Discussing a book and the Mana Party

I have just finished rereading a book that I really enjoy - Musashi by Eiji Yoshikawa. I’ve read it a few times now and it’s a good swashbuckling fictional (yet based on historical truth) account of the early life of Miyamoto Musashi. As wikipediasays
The long epic (over 900 pages, abridged, in the English version) comprises seven "books" detailing the exploits of Miyamoto Musashi, beginning just after the battle of Sekigahara, following his journeys and the many people who become important in his life, and leading up to his climactic duel with Sasaki Kojiro on Ganryujima (Ganryu or Funa Island). Musashi becomes famous during the course of the novel as he searches for both perfection in swordsmanship and in consciousness. Innovating Japanese swordsmanship, he invents the style of simultaneously wielding both the katana and the wakizashi, something unheard of at that time in Japanese history.
many of the important events depicted in Yoshikawa Eiji's famous novel Musashi have a basis in reality, to include his battle with the Yoshioka School, his defeat of the noted spearman Inei (chief priest of the Hôzô-in), and his duel in 1612 with Sasaki Kojiro, another famed swordsman.
This type of historical fiction is enjoyable reading and considering what we know about the past is as likely to be close to the truth as not. I spent some time learning the way of the sword in the past and I feel a great affinity for Musashi. I remember seeing a demonstration of cutting from a famed swordsman – it is impossible to describe the power, the mana involved to cut cleanly, with focus, to be in a place of oneness with the act, the action, and the intent.

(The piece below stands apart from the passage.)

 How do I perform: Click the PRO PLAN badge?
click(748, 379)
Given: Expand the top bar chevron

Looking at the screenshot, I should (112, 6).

Musashi was born around 1568 and fought his first duel at age 13. That is a wee while ago and his story has been recounted many times as befits the legend. Would he recognise his own story? Does it matter? The story in the book describes a man looking for his answers and not just with the sword – to perfect himself was to perfect every aspect of life and the arts were as important as anything – painting, poetry, calligraphy, the tea ceremony – these were the expressions of self, as much as the katana. The Japanese revere Musashi and his story is their story now. How does all this fit with us here and now?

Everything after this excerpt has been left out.